====== Material to process ======

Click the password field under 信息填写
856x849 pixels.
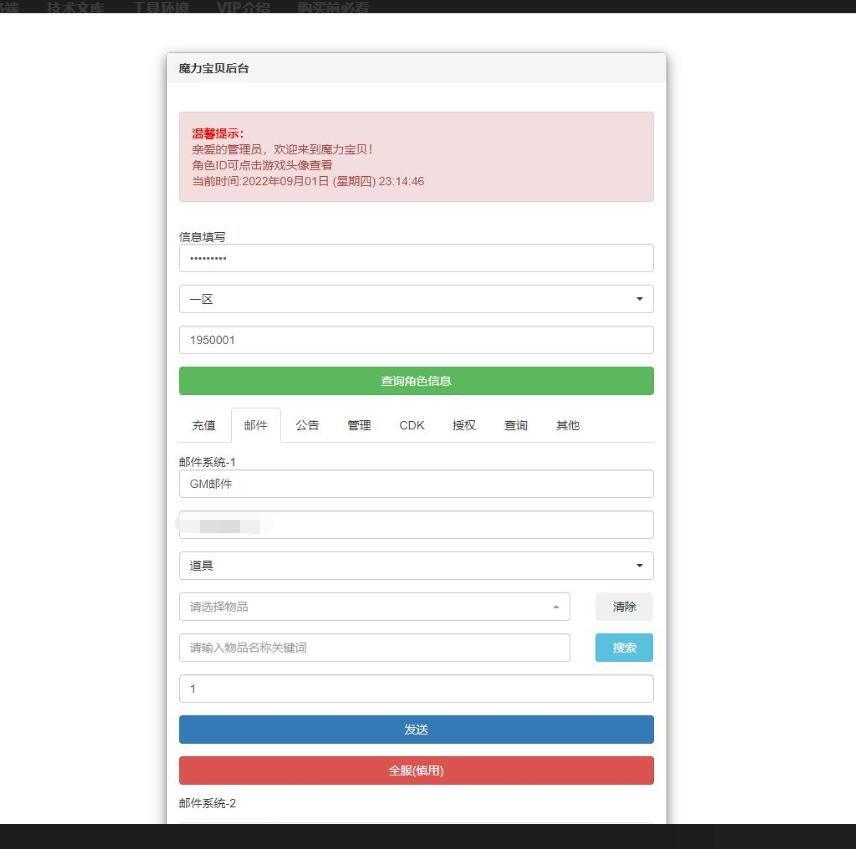[x=415, y=258]
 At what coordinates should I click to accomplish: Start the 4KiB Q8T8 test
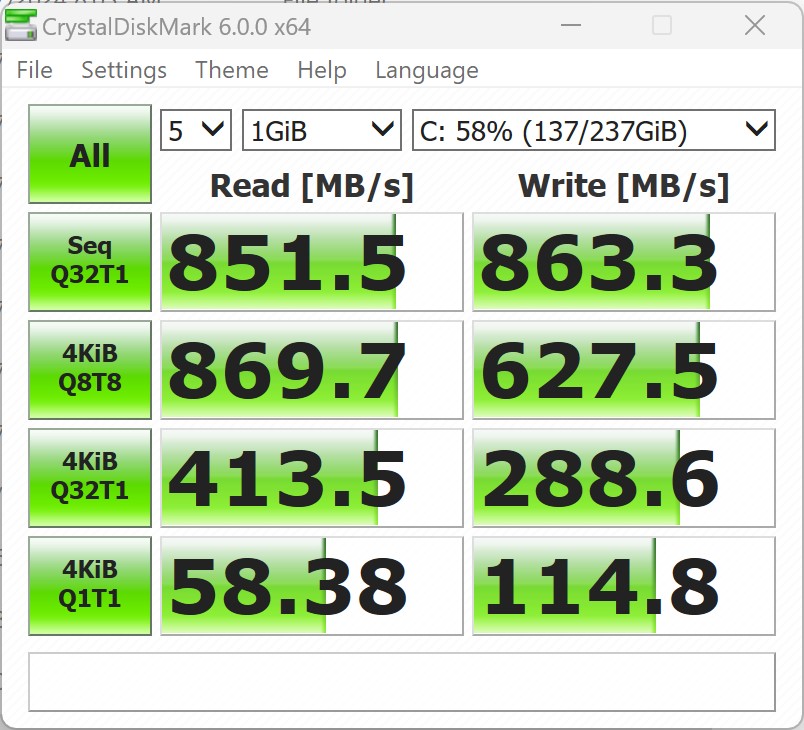pos(90,369)
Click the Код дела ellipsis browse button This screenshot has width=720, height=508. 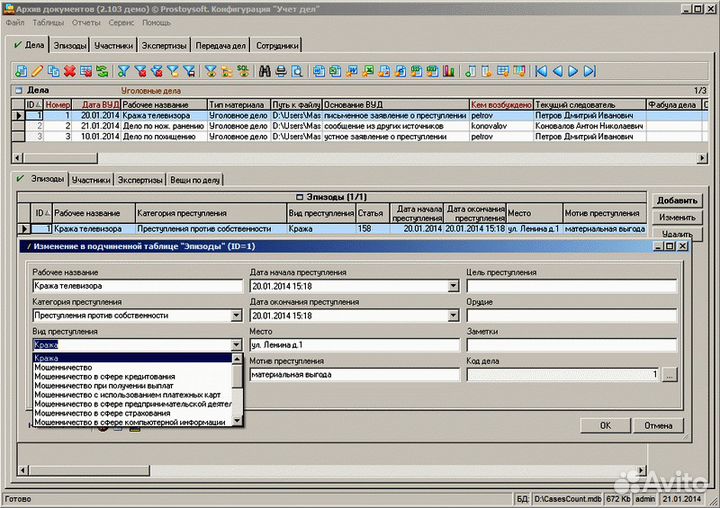click(x=669, y=374)
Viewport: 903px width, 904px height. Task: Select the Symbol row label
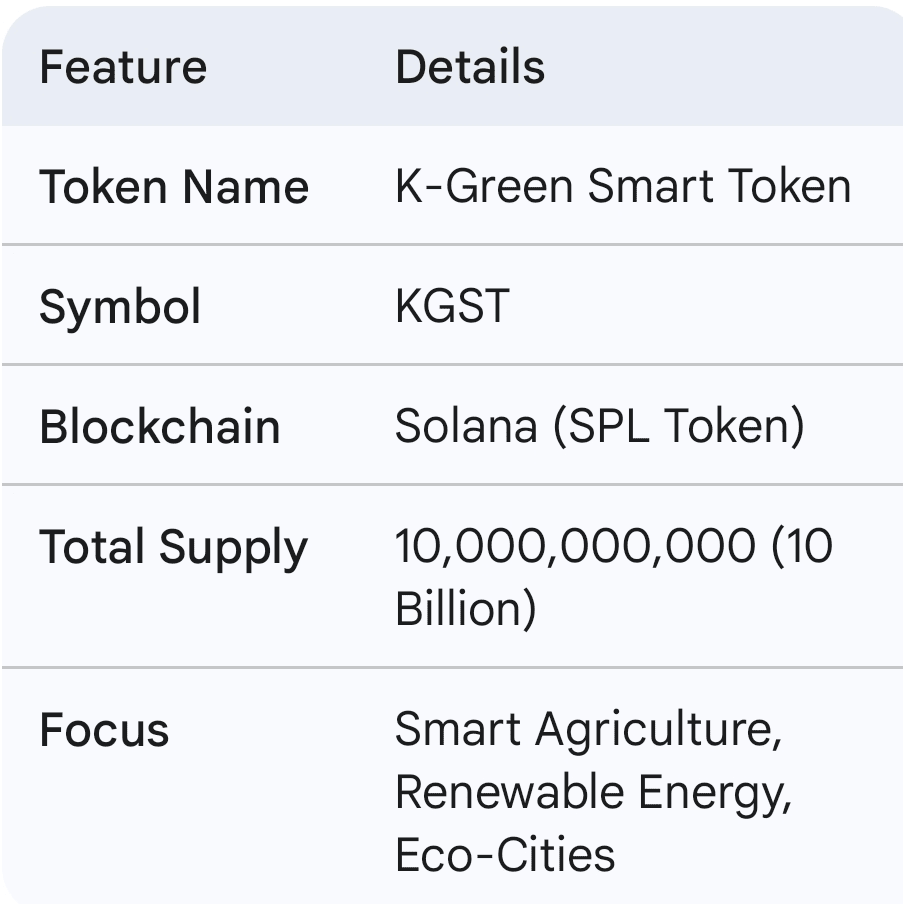120,307
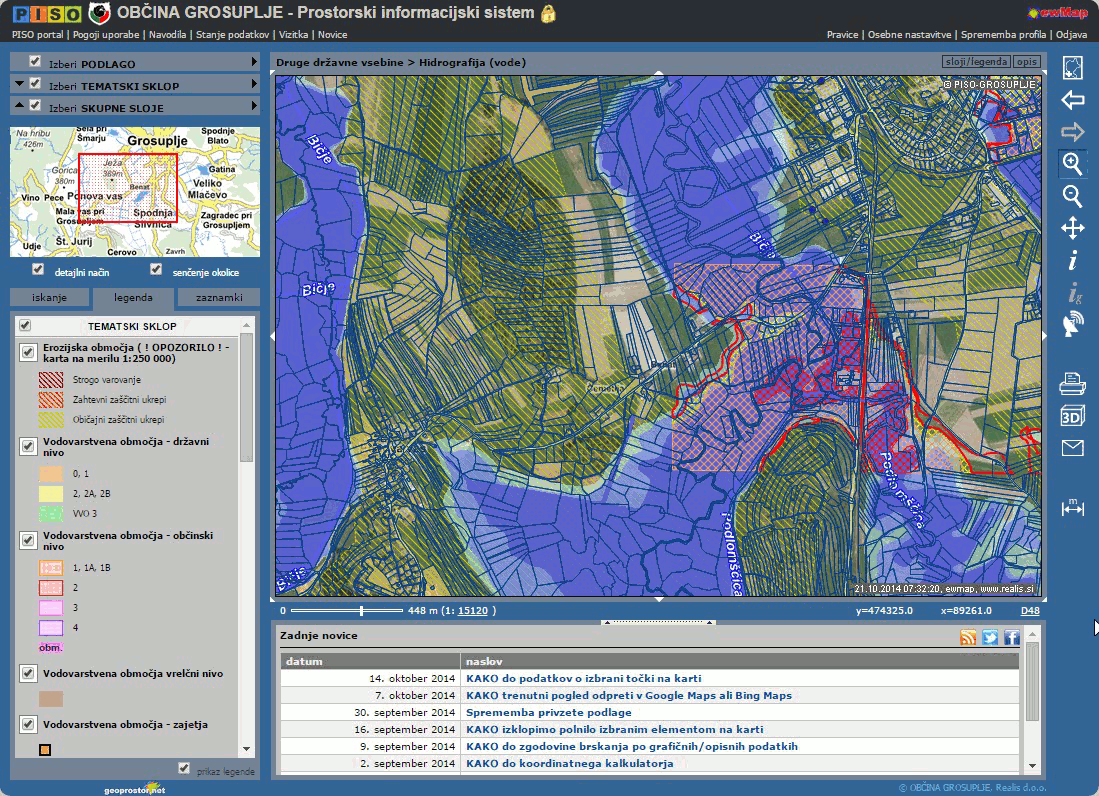Image resolution: width=1099 pixels, height=796 pixels.
Task: Open the RSS feed icon
Action: pos(967,637)
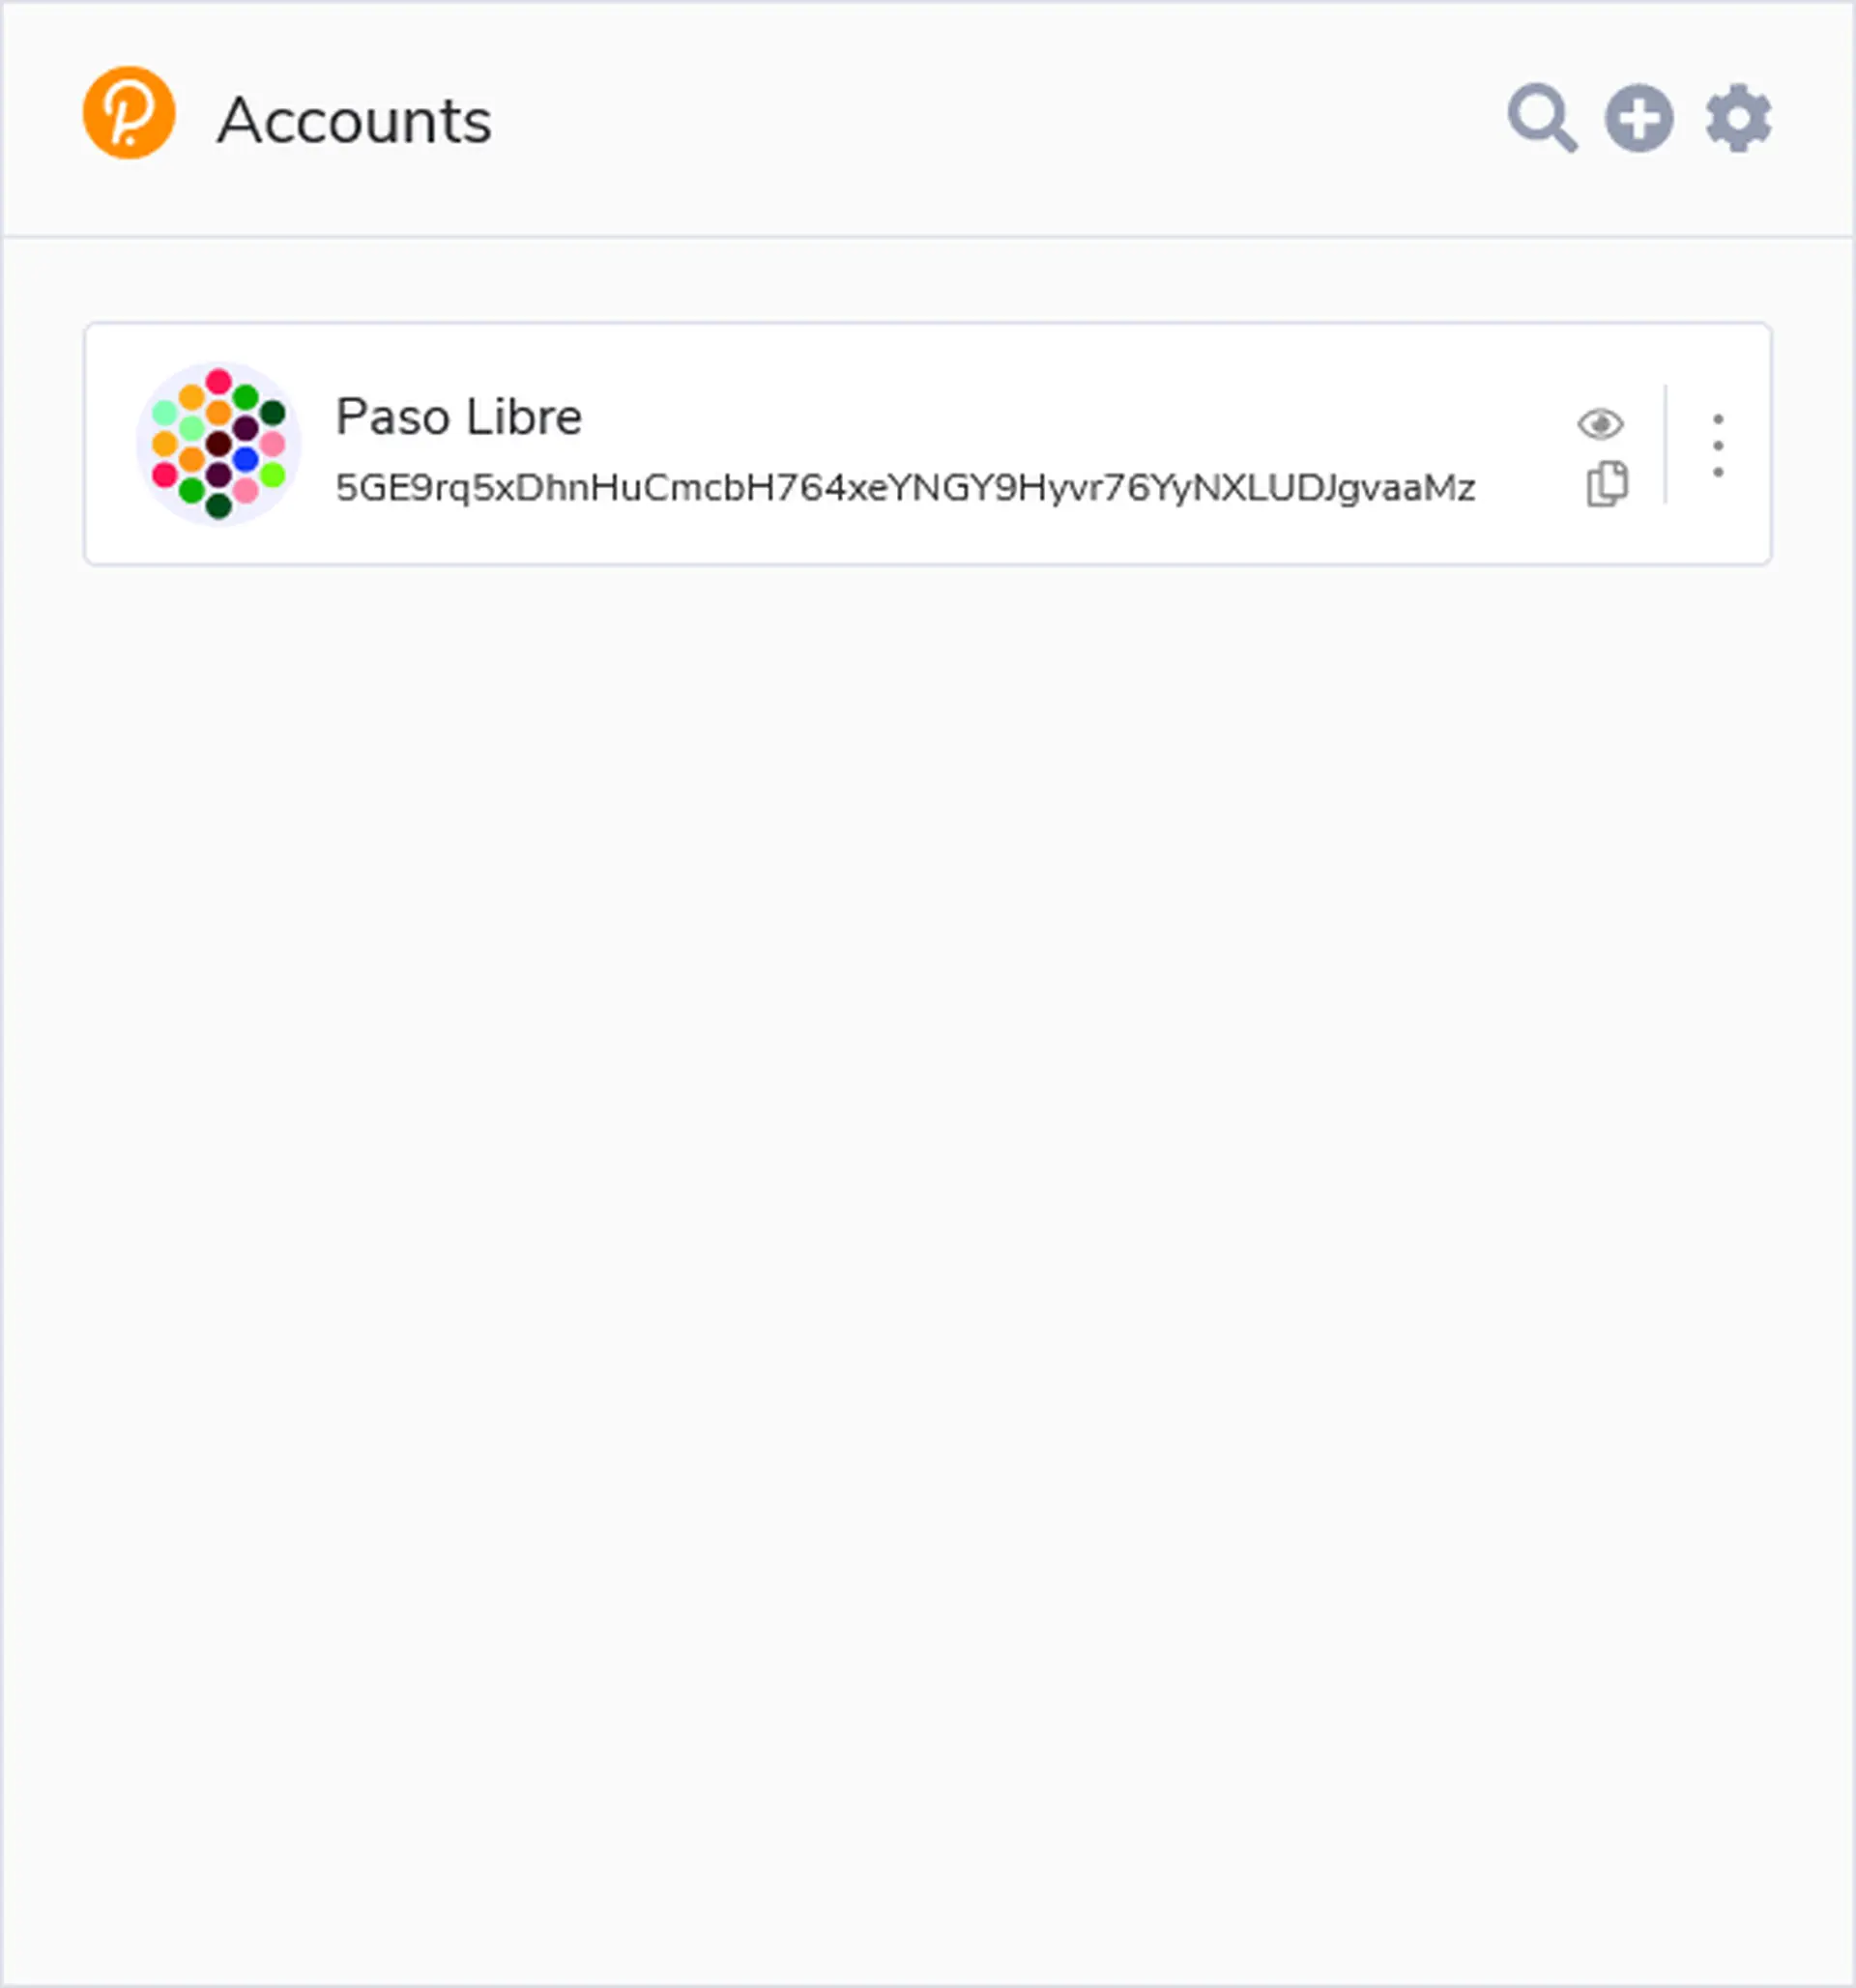Create a new account with the plus button
Viewport: 1856px width, 1988px height.
point(1639,118)
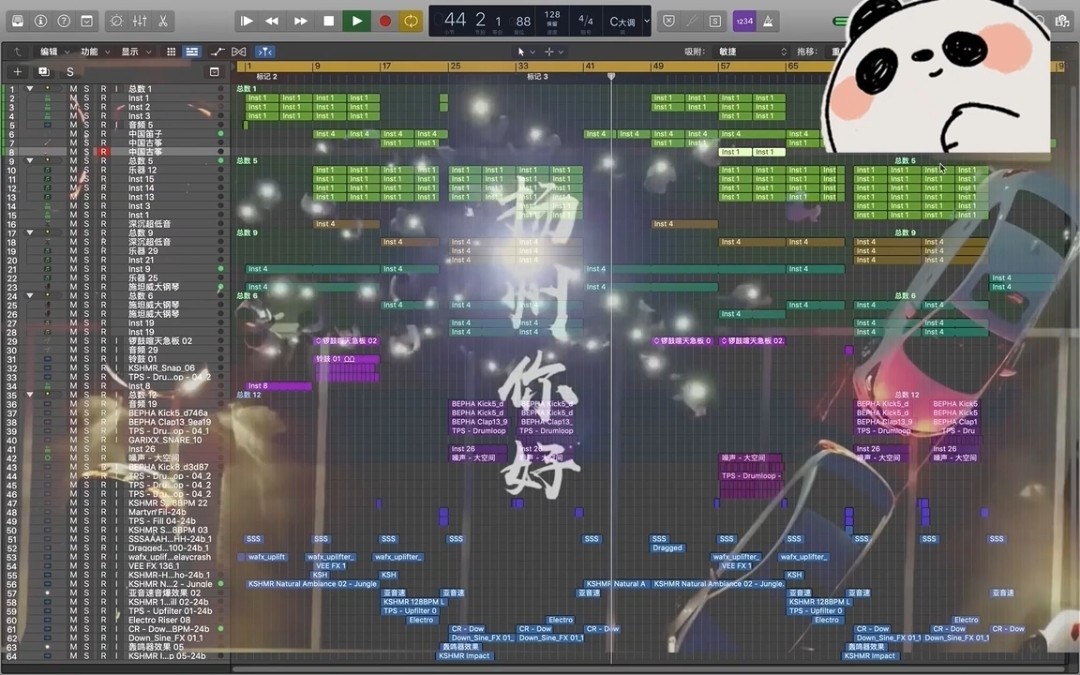Click the Record button
1080x675 pixels.
tap(384, 20)
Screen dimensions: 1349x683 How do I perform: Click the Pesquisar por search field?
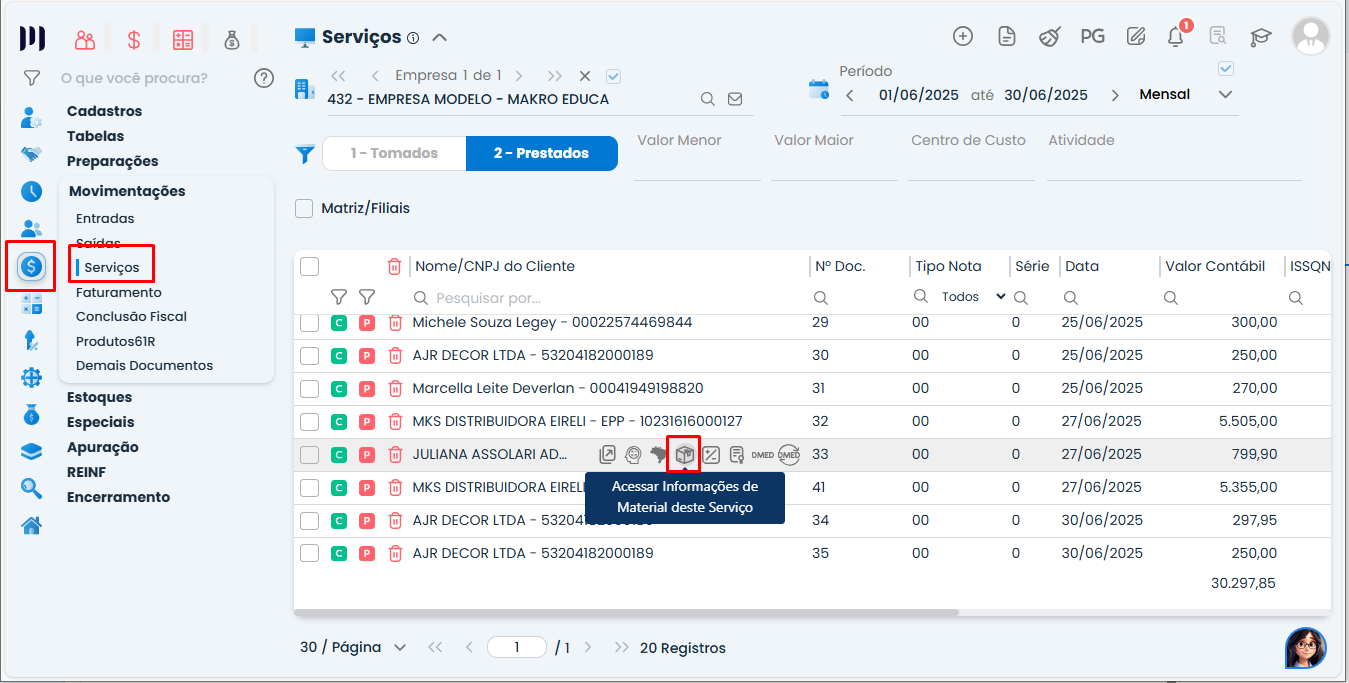click(600, 298)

======

**Problem details**
Only the lines from the one holding "Screen dimensions: 1349x683" through the end of the records belong in the answer, copied exactly and without pictures.

**Answer**
Screen dimensions: 1349x683 How do I perform: Click the Pesquisar por search field?
click(600, 298)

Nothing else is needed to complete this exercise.